When teams script gameplay with Blueprints, they're creating new UClasses without having to write or compile native C++ (CPP) code. As a result, Blueprints work well for game teams that don't have the technical expertise of native CPP programmers. The reason that non-programmers can work strictly with Blueprints, is because Blueprint nodes run in a virtual machine (VM), enabling them to call native CPP functions. Unfortunately, relying on a VM that translates Blueprints into native CPP code comes at a cost; and as you can imagine, translating Blueprint nodes into native CPP functions can potentially slow your game's performance per frame.

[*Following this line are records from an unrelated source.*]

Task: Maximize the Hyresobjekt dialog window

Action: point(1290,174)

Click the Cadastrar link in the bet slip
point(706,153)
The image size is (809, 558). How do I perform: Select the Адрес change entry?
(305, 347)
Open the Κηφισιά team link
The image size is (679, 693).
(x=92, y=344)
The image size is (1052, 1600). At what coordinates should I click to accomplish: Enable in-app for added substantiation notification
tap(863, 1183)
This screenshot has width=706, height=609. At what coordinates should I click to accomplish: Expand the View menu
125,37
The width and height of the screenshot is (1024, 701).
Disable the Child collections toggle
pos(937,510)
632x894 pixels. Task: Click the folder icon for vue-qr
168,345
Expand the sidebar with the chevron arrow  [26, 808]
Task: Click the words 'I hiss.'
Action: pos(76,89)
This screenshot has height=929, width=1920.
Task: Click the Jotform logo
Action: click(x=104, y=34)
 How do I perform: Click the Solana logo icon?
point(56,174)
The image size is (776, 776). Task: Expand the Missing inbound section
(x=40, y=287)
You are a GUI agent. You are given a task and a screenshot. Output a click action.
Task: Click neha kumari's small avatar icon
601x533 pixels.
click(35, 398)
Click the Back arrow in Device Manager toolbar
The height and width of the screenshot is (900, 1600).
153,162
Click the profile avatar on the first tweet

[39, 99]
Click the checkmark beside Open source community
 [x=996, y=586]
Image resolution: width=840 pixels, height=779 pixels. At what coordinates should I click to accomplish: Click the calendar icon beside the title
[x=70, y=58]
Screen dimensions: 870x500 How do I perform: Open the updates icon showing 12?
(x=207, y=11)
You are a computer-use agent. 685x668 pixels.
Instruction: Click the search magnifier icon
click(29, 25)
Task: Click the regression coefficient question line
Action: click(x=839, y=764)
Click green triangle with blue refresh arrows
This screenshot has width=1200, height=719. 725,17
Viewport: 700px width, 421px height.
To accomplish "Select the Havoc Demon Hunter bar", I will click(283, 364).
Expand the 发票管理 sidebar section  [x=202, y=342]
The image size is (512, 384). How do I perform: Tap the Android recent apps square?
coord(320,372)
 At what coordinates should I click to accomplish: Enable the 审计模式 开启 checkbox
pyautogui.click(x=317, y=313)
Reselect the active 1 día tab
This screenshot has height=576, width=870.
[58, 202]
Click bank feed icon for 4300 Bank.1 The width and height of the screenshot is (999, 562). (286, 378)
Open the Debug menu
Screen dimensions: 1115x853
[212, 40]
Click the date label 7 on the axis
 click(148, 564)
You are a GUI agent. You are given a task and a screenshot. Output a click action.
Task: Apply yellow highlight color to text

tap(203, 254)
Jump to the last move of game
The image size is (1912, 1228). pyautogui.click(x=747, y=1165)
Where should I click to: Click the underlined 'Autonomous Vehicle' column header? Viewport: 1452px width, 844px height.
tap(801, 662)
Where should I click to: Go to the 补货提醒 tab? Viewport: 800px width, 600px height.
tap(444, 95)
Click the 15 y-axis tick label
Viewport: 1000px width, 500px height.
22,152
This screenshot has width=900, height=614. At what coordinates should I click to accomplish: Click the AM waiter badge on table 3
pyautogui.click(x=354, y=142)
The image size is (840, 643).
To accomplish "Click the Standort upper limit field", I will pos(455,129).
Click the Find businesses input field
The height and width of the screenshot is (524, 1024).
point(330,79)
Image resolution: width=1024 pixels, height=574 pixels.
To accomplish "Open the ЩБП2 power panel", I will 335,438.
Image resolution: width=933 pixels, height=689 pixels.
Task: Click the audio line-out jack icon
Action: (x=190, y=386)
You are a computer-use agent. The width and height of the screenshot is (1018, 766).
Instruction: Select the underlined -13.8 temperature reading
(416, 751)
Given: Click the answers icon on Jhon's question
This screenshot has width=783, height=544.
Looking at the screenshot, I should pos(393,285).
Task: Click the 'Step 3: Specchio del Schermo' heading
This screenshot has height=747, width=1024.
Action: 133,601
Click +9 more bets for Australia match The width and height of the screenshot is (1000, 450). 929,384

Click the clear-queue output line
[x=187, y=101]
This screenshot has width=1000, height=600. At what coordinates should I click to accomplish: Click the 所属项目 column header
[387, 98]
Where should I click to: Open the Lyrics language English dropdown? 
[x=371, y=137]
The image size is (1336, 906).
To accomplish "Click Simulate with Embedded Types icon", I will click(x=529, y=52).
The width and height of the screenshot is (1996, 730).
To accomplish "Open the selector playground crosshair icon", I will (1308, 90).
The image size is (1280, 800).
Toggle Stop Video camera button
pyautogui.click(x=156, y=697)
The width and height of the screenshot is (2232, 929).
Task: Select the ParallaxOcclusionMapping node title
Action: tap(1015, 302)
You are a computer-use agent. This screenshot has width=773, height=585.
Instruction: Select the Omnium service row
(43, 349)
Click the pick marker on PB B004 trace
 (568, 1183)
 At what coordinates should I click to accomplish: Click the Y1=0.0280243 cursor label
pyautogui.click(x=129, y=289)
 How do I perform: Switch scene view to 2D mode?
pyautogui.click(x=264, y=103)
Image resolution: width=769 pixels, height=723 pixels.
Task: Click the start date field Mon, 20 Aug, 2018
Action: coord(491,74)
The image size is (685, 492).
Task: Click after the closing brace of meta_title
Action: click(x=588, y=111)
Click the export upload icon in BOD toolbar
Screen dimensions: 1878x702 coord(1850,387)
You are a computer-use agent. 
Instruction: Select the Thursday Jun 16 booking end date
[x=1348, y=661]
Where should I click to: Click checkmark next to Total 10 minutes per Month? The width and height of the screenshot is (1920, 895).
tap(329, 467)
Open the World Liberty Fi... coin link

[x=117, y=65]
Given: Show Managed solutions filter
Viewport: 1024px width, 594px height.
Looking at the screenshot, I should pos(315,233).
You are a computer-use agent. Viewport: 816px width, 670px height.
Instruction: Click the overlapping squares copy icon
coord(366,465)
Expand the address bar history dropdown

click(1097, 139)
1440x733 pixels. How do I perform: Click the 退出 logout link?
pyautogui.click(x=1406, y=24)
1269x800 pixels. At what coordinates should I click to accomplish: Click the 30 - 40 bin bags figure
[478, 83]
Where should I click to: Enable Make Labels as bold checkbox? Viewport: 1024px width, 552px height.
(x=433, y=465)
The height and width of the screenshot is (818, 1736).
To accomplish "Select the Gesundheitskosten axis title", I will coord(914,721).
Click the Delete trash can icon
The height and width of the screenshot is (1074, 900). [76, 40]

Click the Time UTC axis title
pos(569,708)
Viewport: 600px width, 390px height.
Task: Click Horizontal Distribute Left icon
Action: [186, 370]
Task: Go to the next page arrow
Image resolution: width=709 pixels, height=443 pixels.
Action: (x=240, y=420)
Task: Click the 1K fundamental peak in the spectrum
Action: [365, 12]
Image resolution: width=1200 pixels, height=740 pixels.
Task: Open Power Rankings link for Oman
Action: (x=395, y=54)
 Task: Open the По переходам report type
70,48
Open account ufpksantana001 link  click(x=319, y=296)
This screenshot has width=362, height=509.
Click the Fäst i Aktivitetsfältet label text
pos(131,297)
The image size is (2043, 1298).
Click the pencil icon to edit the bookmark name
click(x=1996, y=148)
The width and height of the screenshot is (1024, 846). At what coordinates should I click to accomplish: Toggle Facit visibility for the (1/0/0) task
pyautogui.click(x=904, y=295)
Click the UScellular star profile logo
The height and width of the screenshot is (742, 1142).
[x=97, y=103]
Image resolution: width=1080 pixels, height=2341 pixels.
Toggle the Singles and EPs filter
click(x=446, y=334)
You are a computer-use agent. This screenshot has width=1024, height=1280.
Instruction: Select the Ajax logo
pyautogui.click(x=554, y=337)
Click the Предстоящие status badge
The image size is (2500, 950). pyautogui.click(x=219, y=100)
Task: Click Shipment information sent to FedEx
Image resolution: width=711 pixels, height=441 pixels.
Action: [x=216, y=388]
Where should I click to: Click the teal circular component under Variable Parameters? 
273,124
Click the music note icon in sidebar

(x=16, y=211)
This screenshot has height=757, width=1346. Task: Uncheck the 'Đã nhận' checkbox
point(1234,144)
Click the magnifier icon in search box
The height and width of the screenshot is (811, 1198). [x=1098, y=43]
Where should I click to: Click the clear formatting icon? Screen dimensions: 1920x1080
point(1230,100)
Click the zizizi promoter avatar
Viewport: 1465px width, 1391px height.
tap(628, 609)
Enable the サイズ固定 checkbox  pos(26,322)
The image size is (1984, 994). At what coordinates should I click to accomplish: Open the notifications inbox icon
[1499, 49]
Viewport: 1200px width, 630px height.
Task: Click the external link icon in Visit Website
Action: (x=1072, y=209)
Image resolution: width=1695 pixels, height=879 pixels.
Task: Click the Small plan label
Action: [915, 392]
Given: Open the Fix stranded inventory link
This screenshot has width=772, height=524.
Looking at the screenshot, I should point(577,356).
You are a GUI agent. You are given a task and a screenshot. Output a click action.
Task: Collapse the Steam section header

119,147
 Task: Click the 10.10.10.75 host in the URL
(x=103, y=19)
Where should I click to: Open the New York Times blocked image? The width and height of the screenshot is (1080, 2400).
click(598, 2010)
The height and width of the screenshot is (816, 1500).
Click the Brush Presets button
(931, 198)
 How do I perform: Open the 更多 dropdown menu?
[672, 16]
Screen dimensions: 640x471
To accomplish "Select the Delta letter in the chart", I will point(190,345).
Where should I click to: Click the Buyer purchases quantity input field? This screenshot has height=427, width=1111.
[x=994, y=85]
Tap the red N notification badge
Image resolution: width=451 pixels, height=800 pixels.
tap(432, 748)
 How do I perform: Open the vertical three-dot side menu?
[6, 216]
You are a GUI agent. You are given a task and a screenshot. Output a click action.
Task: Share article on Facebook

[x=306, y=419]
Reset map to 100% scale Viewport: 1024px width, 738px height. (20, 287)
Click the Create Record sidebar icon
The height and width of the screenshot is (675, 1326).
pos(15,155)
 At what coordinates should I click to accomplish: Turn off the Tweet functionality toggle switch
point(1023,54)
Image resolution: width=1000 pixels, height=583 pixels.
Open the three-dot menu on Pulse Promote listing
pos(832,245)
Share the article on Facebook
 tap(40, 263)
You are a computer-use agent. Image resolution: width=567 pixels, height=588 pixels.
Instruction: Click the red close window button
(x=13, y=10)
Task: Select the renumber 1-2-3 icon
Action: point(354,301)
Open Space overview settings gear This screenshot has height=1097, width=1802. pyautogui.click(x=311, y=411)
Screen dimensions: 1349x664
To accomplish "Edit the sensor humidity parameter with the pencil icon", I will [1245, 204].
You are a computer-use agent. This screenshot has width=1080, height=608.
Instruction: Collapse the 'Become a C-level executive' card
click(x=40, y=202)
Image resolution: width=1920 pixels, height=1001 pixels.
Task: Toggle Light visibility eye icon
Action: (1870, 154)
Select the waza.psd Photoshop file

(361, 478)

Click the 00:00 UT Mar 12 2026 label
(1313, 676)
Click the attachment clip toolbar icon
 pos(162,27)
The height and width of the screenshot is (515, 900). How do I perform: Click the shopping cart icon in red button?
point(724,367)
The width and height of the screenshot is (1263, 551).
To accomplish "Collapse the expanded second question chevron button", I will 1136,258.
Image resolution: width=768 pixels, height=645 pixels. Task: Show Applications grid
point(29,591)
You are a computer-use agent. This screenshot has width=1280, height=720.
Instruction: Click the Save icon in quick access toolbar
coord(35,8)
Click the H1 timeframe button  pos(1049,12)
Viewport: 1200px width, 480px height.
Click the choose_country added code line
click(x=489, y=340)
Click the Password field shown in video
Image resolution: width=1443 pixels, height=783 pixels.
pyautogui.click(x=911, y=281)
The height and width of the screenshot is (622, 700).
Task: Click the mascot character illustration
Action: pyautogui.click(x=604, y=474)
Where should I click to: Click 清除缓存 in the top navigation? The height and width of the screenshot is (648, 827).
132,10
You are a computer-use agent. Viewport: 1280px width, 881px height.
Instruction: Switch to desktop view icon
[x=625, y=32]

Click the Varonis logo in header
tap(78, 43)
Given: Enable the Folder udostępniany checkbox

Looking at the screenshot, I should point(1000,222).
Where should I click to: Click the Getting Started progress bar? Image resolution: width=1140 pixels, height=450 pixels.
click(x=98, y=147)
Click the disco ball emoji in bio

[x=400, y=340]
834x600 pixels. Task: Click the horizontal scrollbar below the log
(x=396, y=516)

When the cost of running Blueprints in a VM isn't noticeable, the VM overhead can be an acceptable cost to bear; however, there are times when you'll want your game to run as fast as possible (especially, when you're shipping to devices that have limited hardware capabilities). This is where Unreal Engine's Blueprint Nativization tool can help.

Here at Epic, we've successfully used Blueprint Nativization while developing our newest VR title, Robo Recall .

Reducing VM Overhead

The main goal of Blueprint Nativization is to reduce VM overhead in the runtime version of your project by generating native CPP code from your project's Blueprints. In general, all of the Blueprint Classes are replaced by the newly generated native CPP classes that will then be compiled with the project during the cooking process . Although you'll be able to read the translated CPP code from a text editor, you'll notice that the code isn't formatted to be reusable (or generated to be "reader friendly").

Blueprint

Nativized Blueprint

Here, we compare a Player Character Blueprint with its nativized code.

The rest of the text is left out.